O Ministério da Habitação de Israel disse que 800 novas moradias serão construídas na Cisjordânia e 600 em Jerusalém Oriental. A anúncio era esperado, principalmente depois de Israel libertar, no final de dezembro, 26 prisioneiros palestinos que cumpriam longas penas. A ação é parte de um acordo fechado entre Israel e os palestinos quando as negociações foram retomadas.

O primeiro-ministro Benjamin Netanyahu já fez anúncios desse tipo anteriormente para conter as críticas sobre a libertação de prisioneiros palestinos, muitos dos quais condenados pelo assassinato de civis e soldados israelenses.

As novas construções devem ser erguidas em Ramat Shlomo, um enclave em Jerusalém Oriental, e em vários assentamentos na Cisjordânia.

Desde que as negociações de paz foram retomadas, Israel divulgou projetos para a construção de 5.500 novas moradias na Cisjordânia e em Jerusalém Oriental, disse Yariv Oppenheimer, do grupo contrário aos assentamentos Peace Now. Isso é um aumento significativo, comparado à média anual de 2 mil a 3 mil nos anos anteriores.

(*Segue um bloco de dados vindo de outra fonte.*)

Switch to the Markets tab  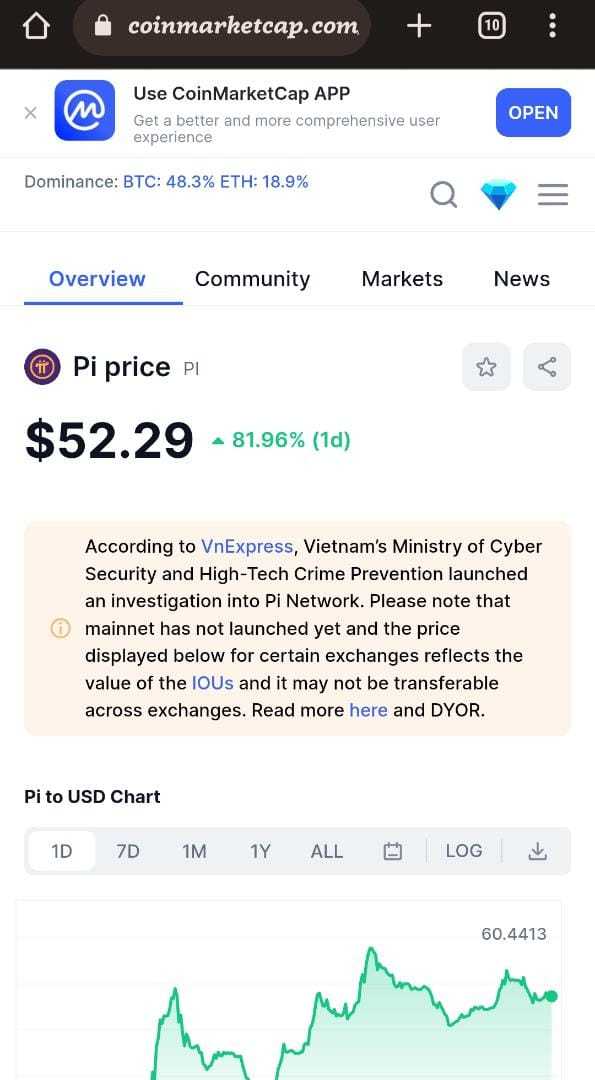(402, 279)
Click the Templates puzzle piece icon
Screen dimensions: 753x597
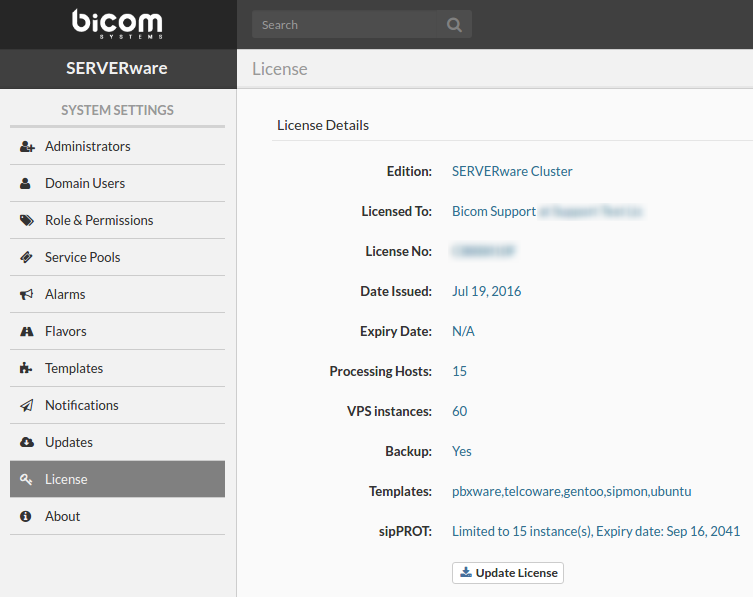pyautogui.click(x=27, y=369)
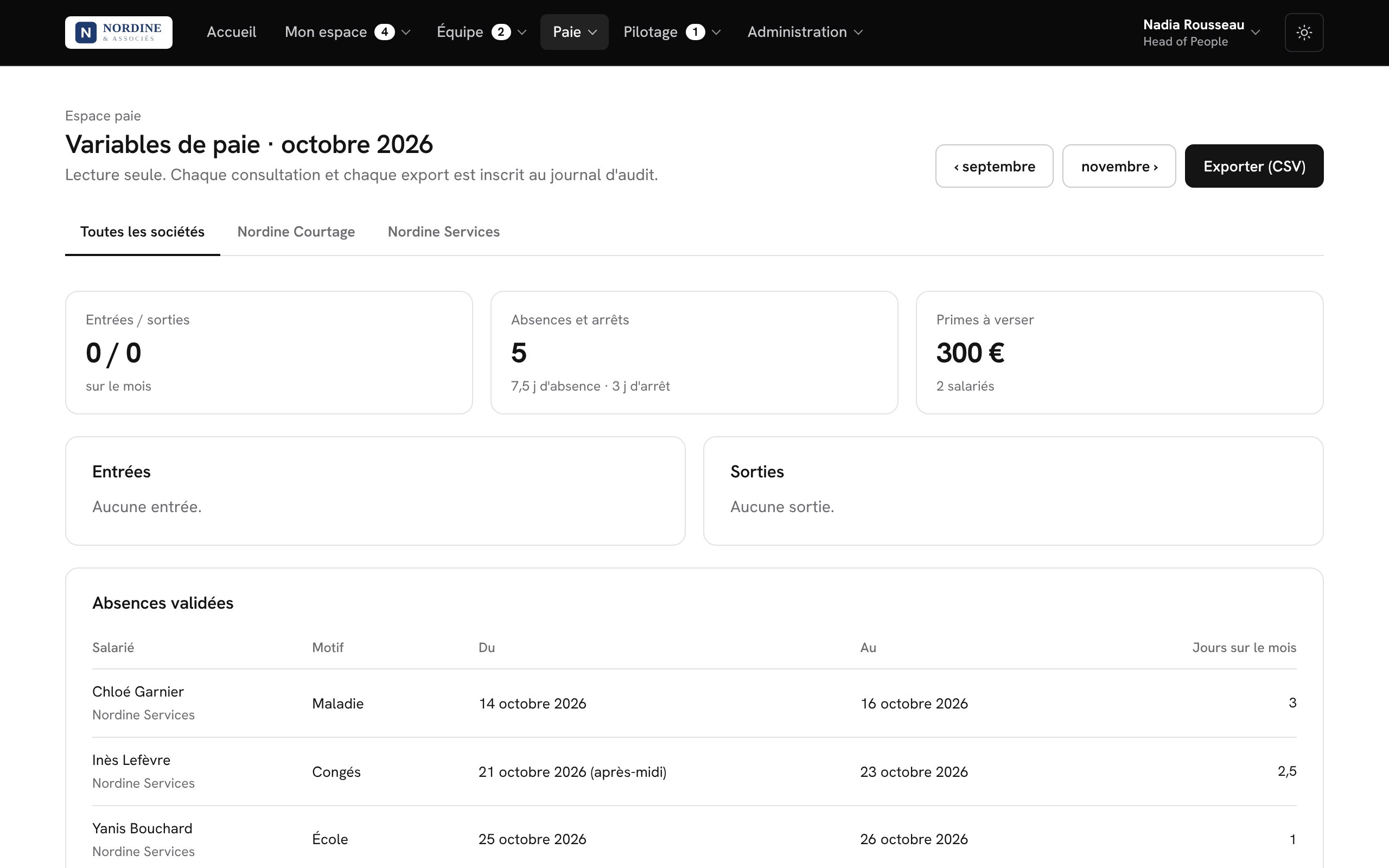Go to next month novembre

click(1119, 166)
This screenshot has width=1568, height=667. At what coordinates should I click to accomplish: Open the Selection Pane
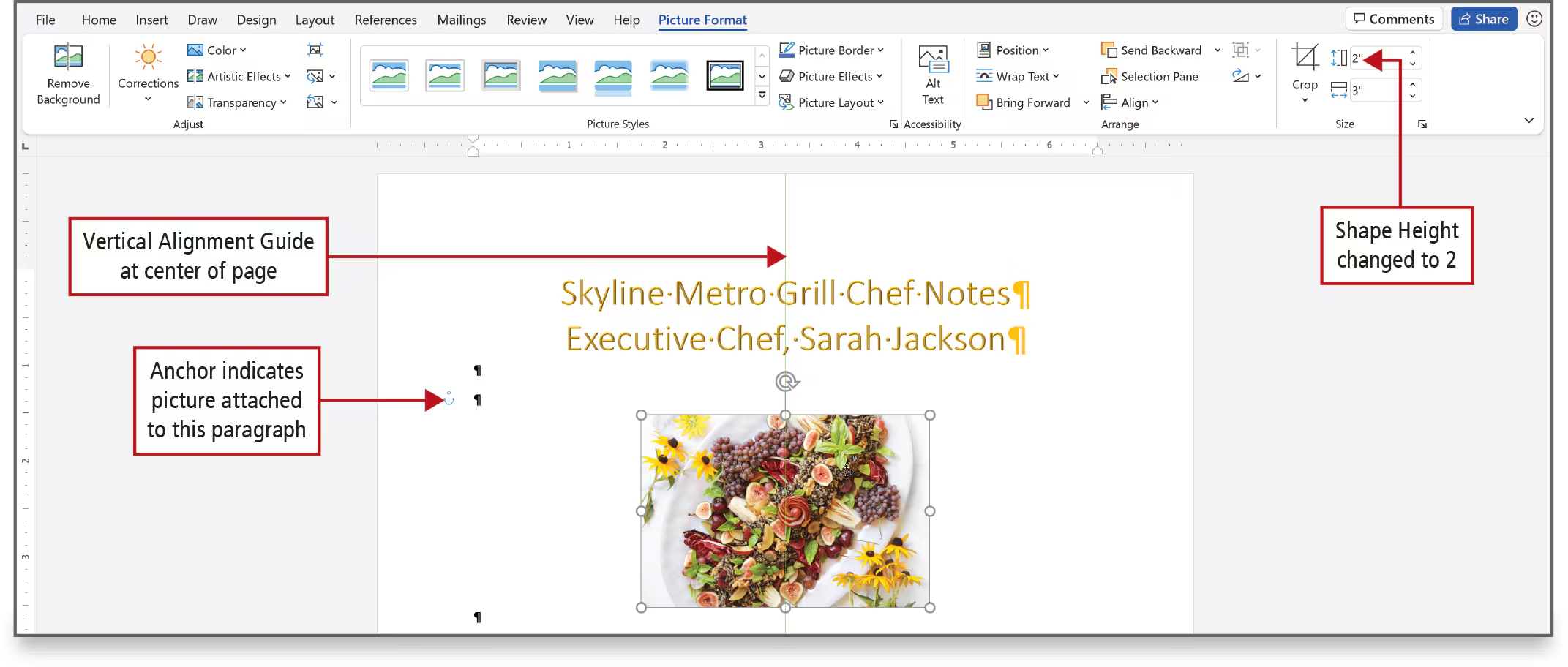1149,77
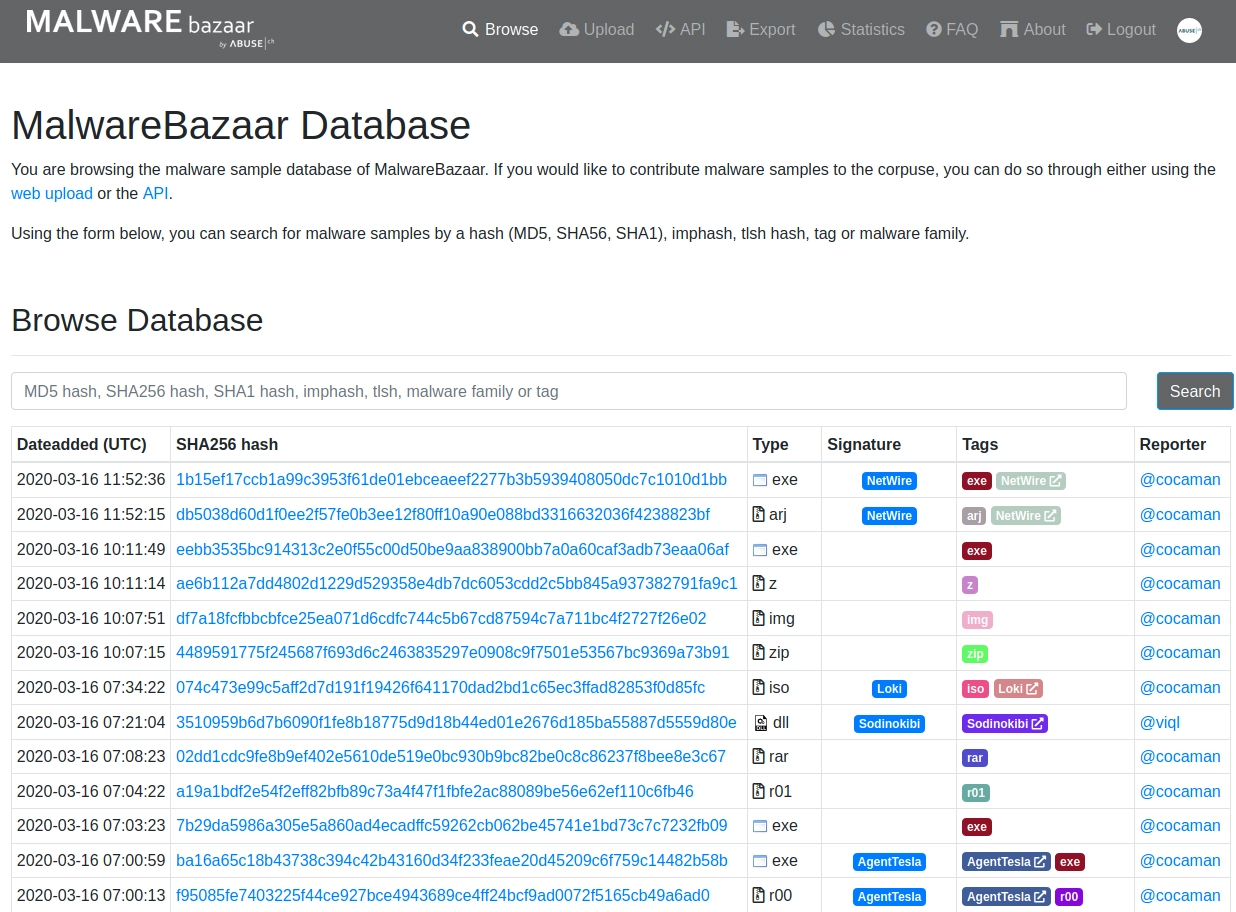Click the Loki tag badge with external link
1236x912 pixels.
coord(1018,688)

"O novo plano de construção em assentamentos é uma mensagem de Netanyahu para Kerry não voltar à região para levar adiante seus esforços para as negociações de paz entre Israel e palestinos", afirmou Saeb Erekat, que há anos atua como negociador palestino nas conversações com o govenro israelense.

"Cada vez que Kerry intensifica seus esforços, voltando à região (para mais conversações), Netanyahu intensifica seus esforços para destruir o processo de paz. Netanyahu está determinado a destruir a solução de dois Estados. É hora de responsabilizarmos Israel por seus crimes", afirmou. Fonte: Associated Press e Dow Jones Newswires.